### DOCUMENTO ###

Hugo Olim em Ilhéstico
Hugo Olim é um respigador de imagens e sons. O seu corpo de obra incide maioritariamente sobre found footage e relaciona-se de forma experimental com o som ou a tecnologia, através de um cuidadoso trabalho de montagem e apropriação, com o objetivo de expandir o campo de diálogo de imagens que pertencem ao cinema.
Podemos ver duas obras de Hugo Olim (n. 1978, Madeira) no âmbito do Ilhéstico (a comemoração dos 30 anos da Porta 33), com curadoria de Miguel von Hafe Pérez: Subs (2011-2019) no espaço da Porta 33 em exposição coletiva até 31 de dezembro e Head, Tail, Rail (2013) no Screenings Funchal, nos cinemas NOS até ao final de novembro.
Subs é uma construção de histórias inventadas, onde Olim cria novas narrativas através da desconstrução de películas de trailers cinematográficos, apropriando-se somente das legendas destes trailers e acionando novas leituras ao que é dito em filmes comerciais, que não identificamos, nem queremos identificar. Porque o filme que Olim cria é completamente imersivo para quem vê. Tal como em Head, Tail, Rail, as imagens são, a par das legendas, imagens da” zona técnica” de películas de 35 mm e nunca se torna enfadonho ou repetitivo, porque a desconstrução de uma história a partir das legendas e a forma como o artista as reposiciona, não apenas no plano, mas também no tempo do filme (e o cinema é também e sobretudo tempo) é uma experiência única, pois Olim faz o que para Paul Klee é um atributo da pintura, que é tornar percetível, o impercetível.

### INFORMAÇÃO APRESENTADA ###

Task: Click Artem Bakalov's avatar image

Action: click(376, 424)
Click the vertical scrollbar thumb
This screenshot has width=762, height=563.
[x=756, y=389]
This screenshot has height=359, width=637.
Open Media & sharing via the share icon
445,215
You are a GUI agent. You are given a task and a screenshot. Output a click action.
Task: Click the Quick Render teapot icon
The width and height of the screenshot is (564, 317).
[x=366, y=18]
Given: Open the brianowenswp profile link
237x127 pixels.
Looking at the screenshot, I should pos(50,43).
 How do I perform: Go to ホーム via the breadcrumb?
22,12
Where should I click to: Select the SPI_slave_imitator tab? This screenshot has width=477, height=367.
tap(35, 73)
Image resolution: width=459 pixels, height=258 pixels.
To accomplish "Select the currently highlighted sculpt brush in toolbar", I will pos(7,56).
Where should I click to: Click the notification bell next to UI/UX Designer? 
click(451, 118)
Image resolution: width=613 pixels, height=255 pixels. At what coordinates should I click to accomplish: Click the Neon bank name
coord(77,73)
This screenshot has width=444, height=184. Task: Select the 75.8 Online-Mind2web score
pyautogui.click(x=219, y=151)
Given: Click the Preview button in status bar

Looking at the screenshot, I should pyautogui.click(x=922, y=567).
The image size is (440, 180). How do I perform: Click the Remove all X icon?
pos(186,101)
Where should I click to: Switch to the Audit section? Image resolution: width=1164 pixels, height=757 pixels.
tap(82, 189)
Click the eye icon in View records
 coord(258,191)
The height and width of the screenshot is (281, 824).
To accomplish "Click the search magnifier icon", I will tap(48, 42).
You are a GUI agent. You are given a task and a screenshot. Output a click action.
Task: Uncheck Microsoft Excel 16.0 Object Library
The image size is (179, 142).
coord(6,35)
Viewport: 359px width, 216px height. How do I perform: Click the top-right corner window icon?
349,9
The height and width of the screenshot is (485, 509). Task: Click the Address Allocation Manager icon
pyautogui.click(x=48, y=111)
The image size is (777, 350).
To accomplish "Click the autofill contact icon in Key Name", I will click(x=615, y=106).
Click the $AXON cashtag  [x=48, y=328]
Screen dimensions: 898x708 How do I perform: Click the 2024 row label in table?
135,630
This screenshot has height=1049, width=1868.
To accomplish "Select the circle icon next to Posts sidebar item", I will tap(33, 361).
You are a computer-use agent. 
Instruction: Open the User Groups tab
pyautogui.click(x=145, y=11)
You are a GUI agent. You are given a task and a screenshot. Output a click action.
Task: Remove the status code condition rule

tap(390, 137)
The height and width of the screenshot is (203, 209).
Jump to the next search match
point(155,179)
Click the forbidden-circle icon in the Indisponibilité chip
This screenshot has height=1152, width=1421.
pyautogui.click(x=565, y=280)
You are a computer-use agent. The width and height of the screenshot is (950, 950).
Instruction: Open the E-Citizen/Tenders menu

###

Indique se cada uma das afirmações seguintes está de acordo com o texto sobre Hugo Olim, respondendo sim ou não e citando fielmente as palavras do texto que o decidem.
1. Subs está exposta no espaço da Porta 33 até 31 de dezembro.
2. Head, Tail, Rail é uma obra de 2011.
3. Em Subs, Olim apropria-se apenas das legendas dos trailers.

SOLUÇÃO:
1. Sim: «Subs (2011-2019) no espaço da Porta 33 em exposição coletiva até 31 de dezembro»
2. Não: «Head, Tail, Rail (2013)»
3. Sim: «apropriando-se somente das legendas destes trailers»